The term "marker" refers herein to a pseudo-random number (string, value, cryptographic key, etc.) associated with credentials to use one or more services provided by a security token.
Fig. 4 is a flowchart of a method for serving an application by a security token, in a situation wherein the security token provides services to a plurality of applications, according to a further preferred embodiment of the invention.
The process starts at block 200.
From block 201, if this is the first time the service from the token has been requested by the application during the present login session of the computer (or the login session of the token or the login session of the application), then the flow continues with block 202, wherein the user is authenticated (e.g., by presenting a password); otherwise, the flow continues with block 206.
From block 203, if the user is positively authenticated, then at block 204 the token generates a marker, and provides the marker to the application; and at block 205 the marker is cached; otherwise, the flow continues with block 209, wherein the token denies the service.
At block 206, instead of presenting the user authentication information to the token, the application presents the marker to the token.
From block 207, if the marker is valid, then at block 208 the token provides the requested service to the application; otherwise, at block 209, the token denies the service.
According to one embodiment of the invention, a marker has a predefined lifetime, i.e., once the marker expires, the token generates a new marker and provides it to the application.
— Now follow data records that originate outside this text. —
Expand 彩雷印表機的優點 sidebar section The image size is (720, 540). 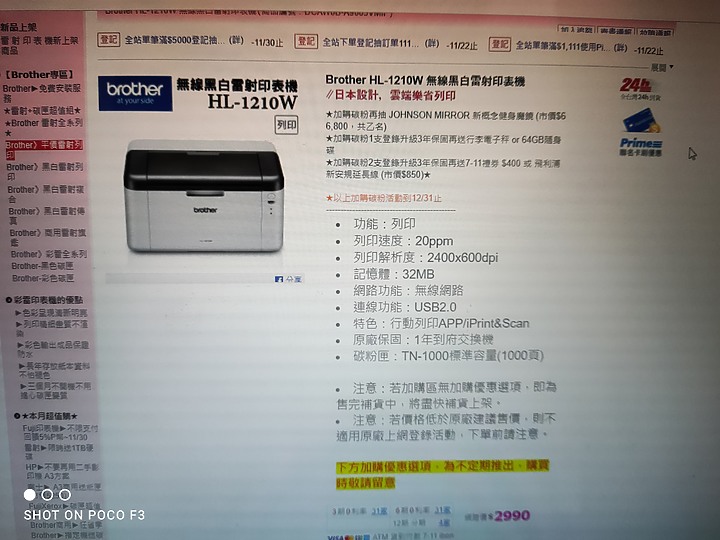[45, 300]
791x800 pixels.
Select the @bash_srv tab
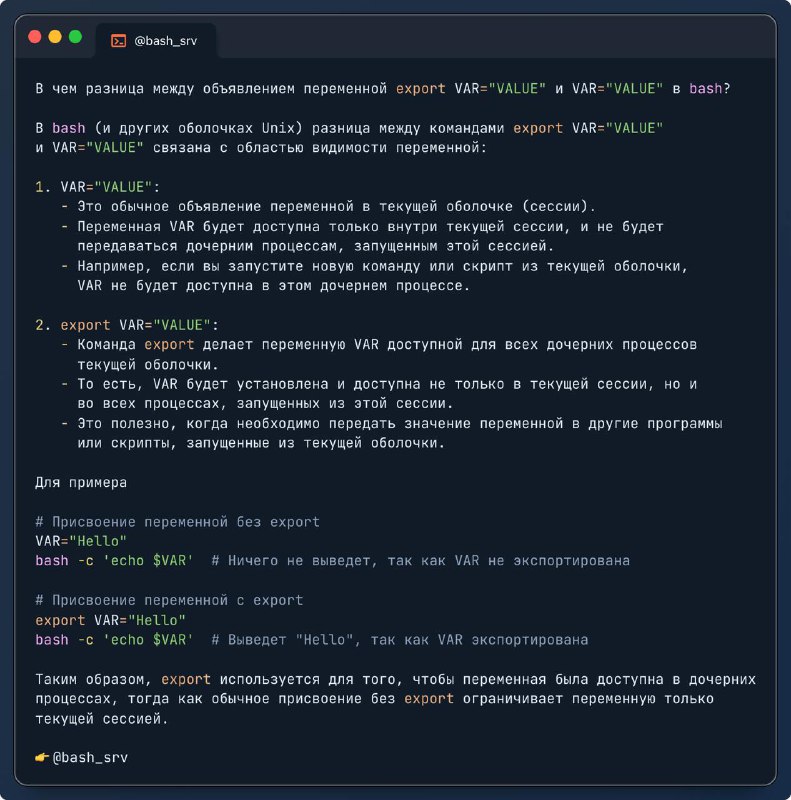156,41
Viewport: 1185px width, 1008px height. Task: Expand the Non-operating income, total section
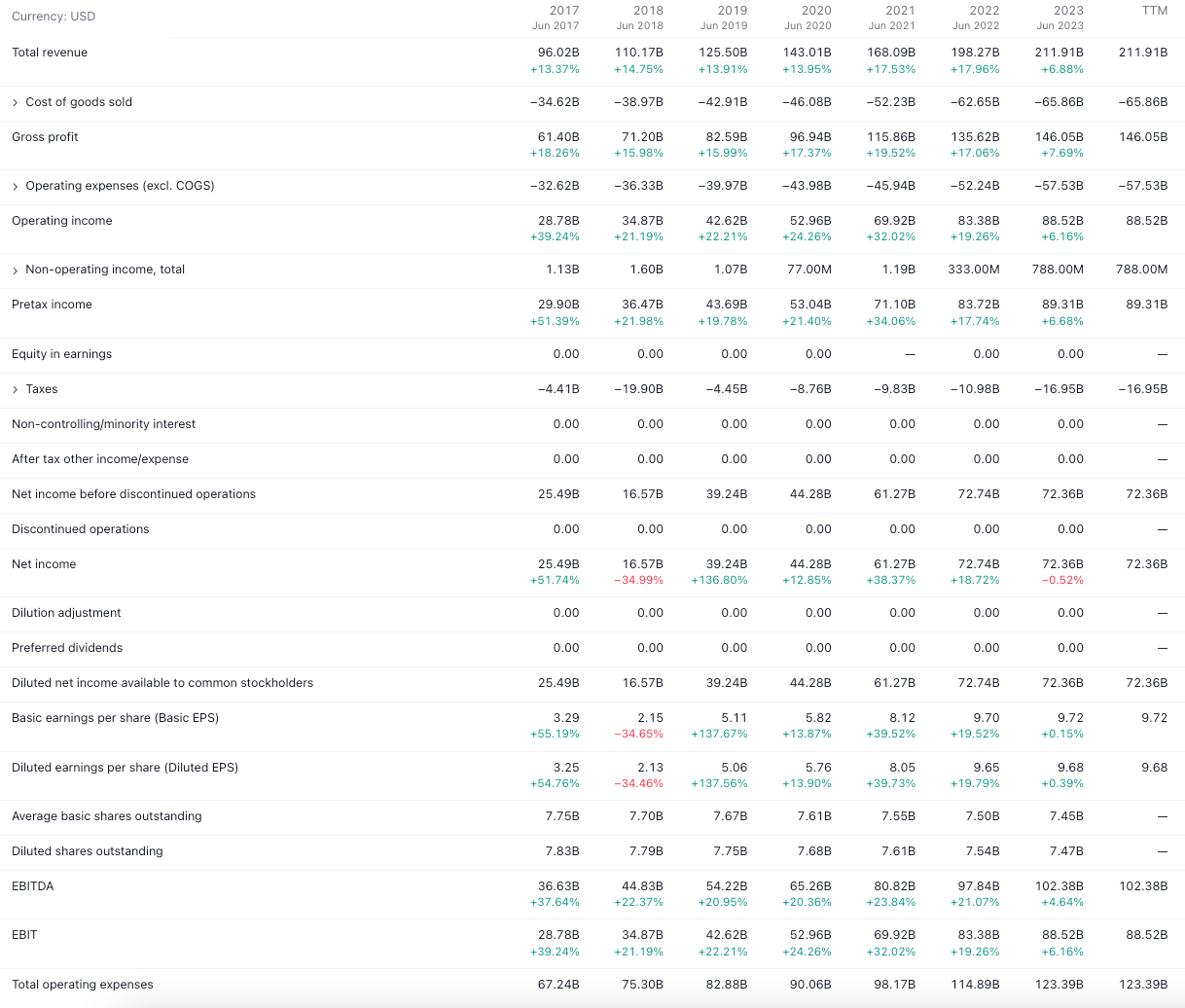16,270

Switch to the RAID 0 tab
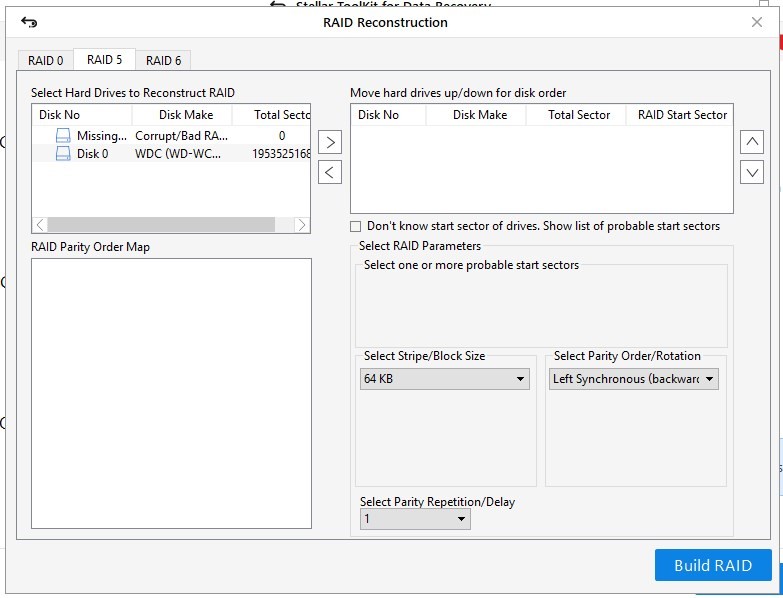[x=46, y=61]
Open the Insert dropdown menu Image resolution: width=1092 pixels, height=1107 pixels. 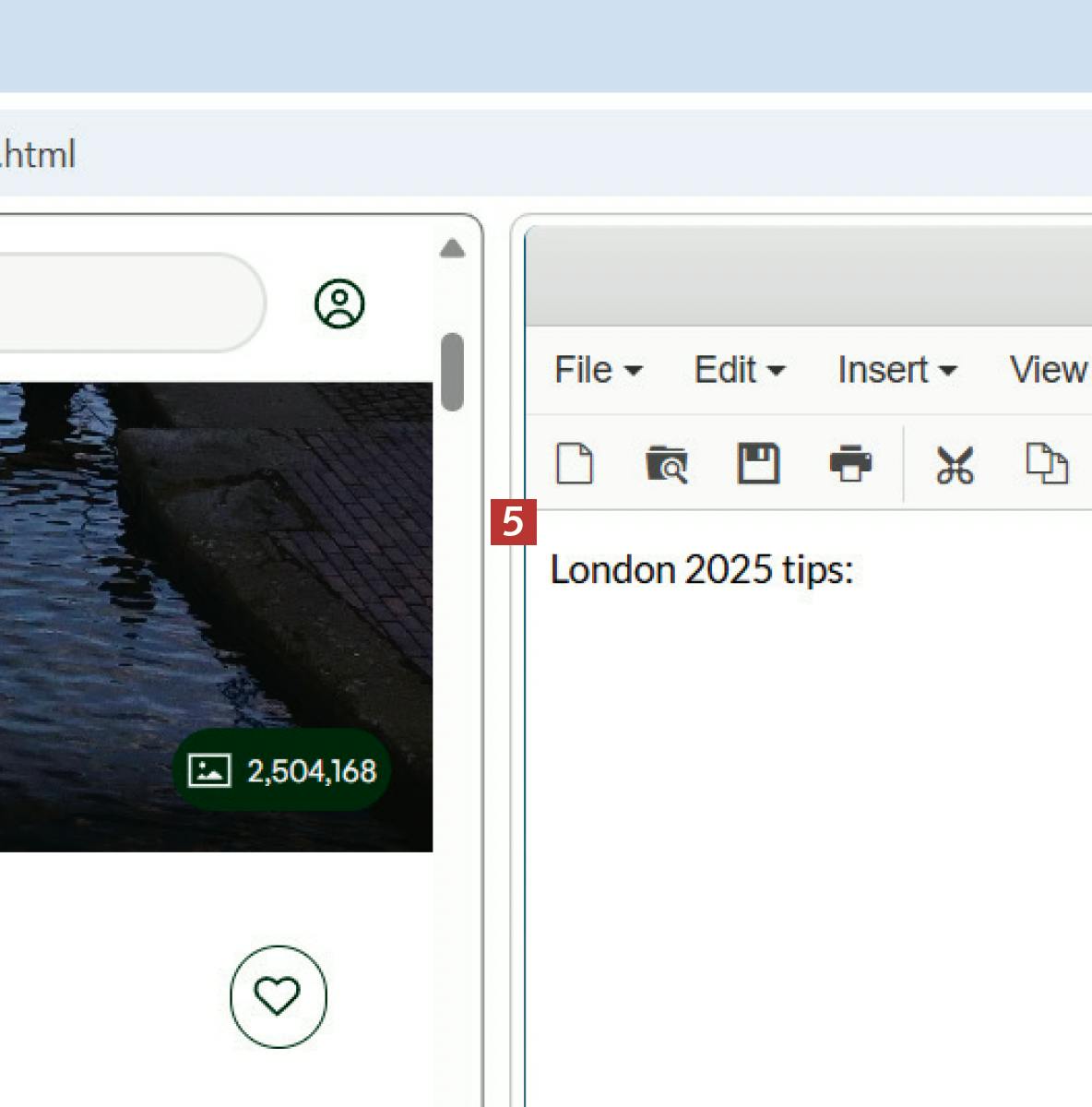(x=896, y=370)
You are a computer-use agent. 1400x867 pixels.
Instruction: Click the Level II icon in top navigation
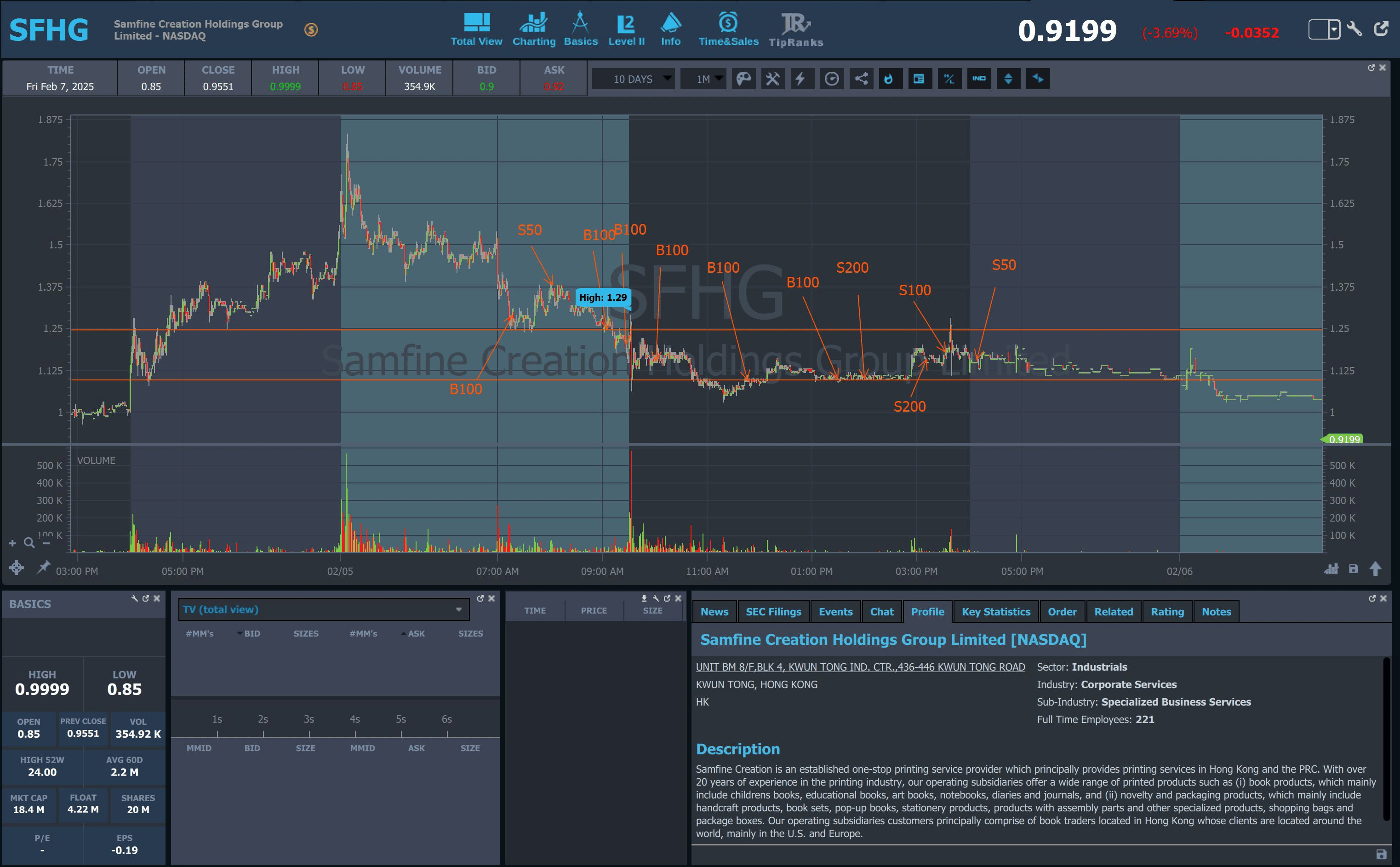coord(626,30)
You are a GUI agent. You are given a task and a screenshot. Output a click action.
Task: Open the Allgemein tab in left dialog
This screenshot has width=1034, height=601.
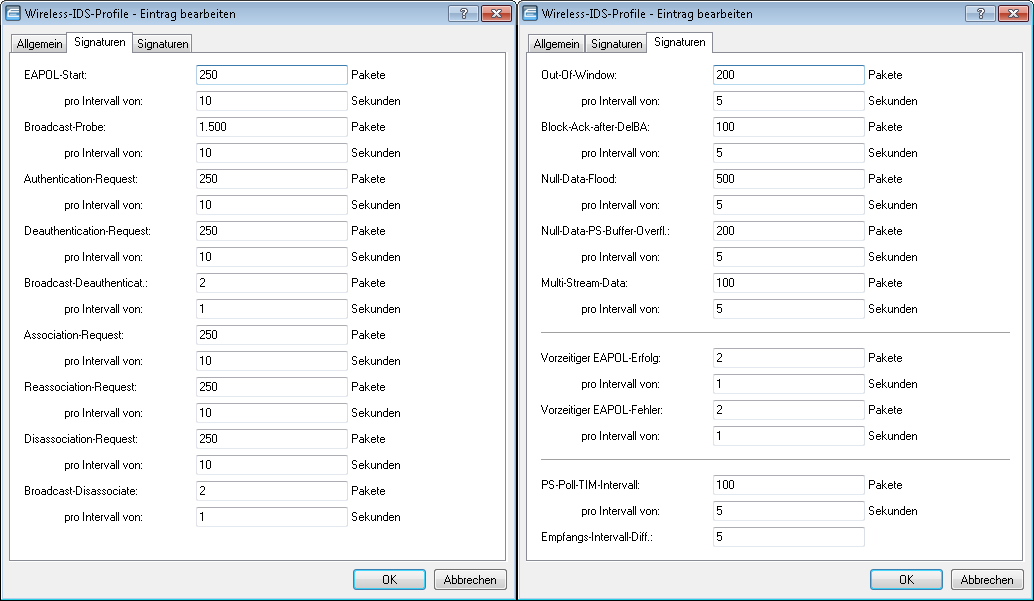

According to this embodiment of the present invention, the markers are cached, like user identification information, which means exposure to hackers, but on the other hand, they have a restricted lifetime, which results with minimizing the security leak.
Fig. 5 is an extension of the flowchart of Fig. 4, in which the marker has a limited "lifetime", according to a preferred embodiment of the invention.
At block 304, the token generates a marker, and provides it to the application. The marker has a limited lifetime, e.g., 5 minutes.
At block 306, the application presents the marker to the token. From block 307, if the marker is valid, then from block 310 if the lifetime of the marker has not been expired, then from block 311 a new marker is generated by the token and provided to the application in block 308. However, if in block 307 the marker is not valid, then in block 309 the token denies the service.
Those skilled in the art will appreciate that the invention can be embodied in other forms and ways, without losing the scope of the invention. The embodiments described herein should be considered as illustrative and not restrictive.

Claims

1. A method for serving a plurality of application programs by a security token, the method comprising the steps of: - providing to each of said applications a credential for accessing a service provided by said security token, wherein the credential of any application differs from the credential of any other said application;
- upon requesting said service by one of said application programs, authenticating the user thereof; and - upon positively authenticating said user by said token, providing said service to said application.
2. A method according to claim 1, further comprising the steps of:
- upon requesting said service by one of said application programs a first time in a session, authenticating said user and caching the user identity information thereof; and
- upon requesting said service by said application program a second or subsequent time in said session, retrieving said cached user identity information, and presenting said information to said token.
3. A method according to claim 2, further comprising the step of:
- upon positively authenticating a user:
■ providing to said application a marker;
■ caching said marker; and ■ upon requesting said service by said application program a subsequent time in said session, retrieving the cached user identity information, and presenting said information to said token.
4. A method according to claim 2, further comprising keeping said marker valid for a time period.
5. A method according to claim 2, wherein said session is selected from the group comprising: the time period from when said security token is plugged into a computer until said security token is unplugged from said computer, the time period from when said application program starts to be executed until said application program stops its execution, the time period when said computer is turned on until said computer is turned off.
6. A method according to claim 1, wherein said service is selected from the group comprising: storing information, storing a cipher key, storing a password, storing confidential information, storing private information, generating a password, generating a one-time password, digitally signing a document.
7. A method according to claim 3, wherein said marker is selected from the group comprising: a pseudo-random number, a pseudo-random string, a pseudo-random value, a cryptographic key.
EP07706164A 2006-02-28 2007-02-20 A method for serving a plurality of applications by a security token Withdrawn EP1989815A4 (en)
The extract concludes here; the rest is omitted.